ヘアピン構造を活用した分子コンピューティング
ヘアピン構造を活用した分子コンピューティング
※画面をクリックすると、拡大画像をご覧になれます

 今年4月、萩谷教授は「ヘアピン構造を活用した分子コンピューティングの研究」で文部科学大臣表彰科学技術賞(研究部門)を受けた。DNA がつくるヘアピン構造に注目したこの研究こそ、(1)に上げた「DNA をベースにしたナノシステム」の底流となるものだ。DNA がヘアピンをはじめとする2次構造(ループ構造)を形成し解離する能力を、分子レベルの情報処理に活用する可能性を拓いたことが評価された。見いだしたのは、ヘアピンの形成による計算(分子レベルの効率のよい情報処理に)、ヘアピンの解離による計算(分離操作の必要のないアドレシングに)、ヘアピンの形成と解離の繰り返しによる計算(自律的に進む計算過程に)という3種類の計算方式。これらの計算方式が大容量の記憶媒体、情報処理能力を持つ分子機械、生体内の投薬制御などに寄与する期待があることを示したのだ。「分子の形態変化、分子反応など、私たちが知らない、捉えていない機能はまだたくさんあり、その1つを見つけたにすぎません。こういう発見を積み重ねていけば、将来、必ず分子マシンができるはずです」

オリジナル研究を担うマルチ人材育成へ

萩谷昌己 教授 4つの有望な研究領域で日本の独自性を発揮するには、研究資源を効率よく投入することが求められる。担い手となる研究者については、情報技術、物理、化学、生物学といった多彩な分野の研究者が、役割分担して学際連携することが成功の因であることは、前のプロジェクトが証明している。「1つの専門分野だけでなく、いくつかの分野に精通した人材が必要ですね。情報技術の観点から言えば、ベースとなる情報技術がわかり、生物学もわかり、実験もこなせるような人がほしい」。こうしたマルチ人材を育成し、協働させれば、日本から世界の主流になるオリジナル研究が現れるのも夢ではない。

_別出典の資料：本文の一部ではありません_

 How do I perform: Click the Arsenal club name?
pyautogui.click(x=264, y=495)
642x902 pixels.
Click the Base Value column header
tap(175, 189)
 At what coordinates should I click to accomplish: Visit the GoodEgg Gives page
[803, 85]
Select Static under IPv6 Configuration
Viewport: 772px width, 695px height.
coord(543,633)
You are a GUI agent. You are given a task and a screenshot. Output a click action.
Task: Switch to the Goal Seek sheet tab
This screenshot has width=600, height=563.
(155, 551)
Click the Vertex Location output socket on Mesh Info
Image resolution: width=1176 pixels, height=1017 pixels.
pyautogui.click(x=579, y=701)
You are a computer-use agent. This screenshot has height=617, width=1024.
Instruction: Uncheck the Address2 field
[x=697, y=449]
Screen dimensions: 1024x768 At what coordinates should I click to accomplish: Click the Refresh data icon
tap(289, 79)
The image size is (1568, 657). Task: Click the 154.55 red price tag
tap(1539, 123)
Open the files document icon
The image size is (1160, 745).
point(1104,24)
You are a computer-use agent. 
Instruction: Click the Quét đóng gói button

 ナノテクや生物学の中身をプログラミングに置き換え、情報システムにする。それも、誰でも利用できる汎用システムにするのが萩谷教授の目標で、実現に向け拍車をかけている。趣味はと聞くと、「文章を書くのが好きですね」。連載したある小冊子に「東大はノーベル賞がとれるか」といった洒落っ気たっぷりのタイトルが目に止まった。中身は危うい、あやしい話ではない。こんな話題を提供できるのも、大きな学際研究をマネジメントし、成功させた実績が示すように、研究者としての真摯なキャラクターからだろう。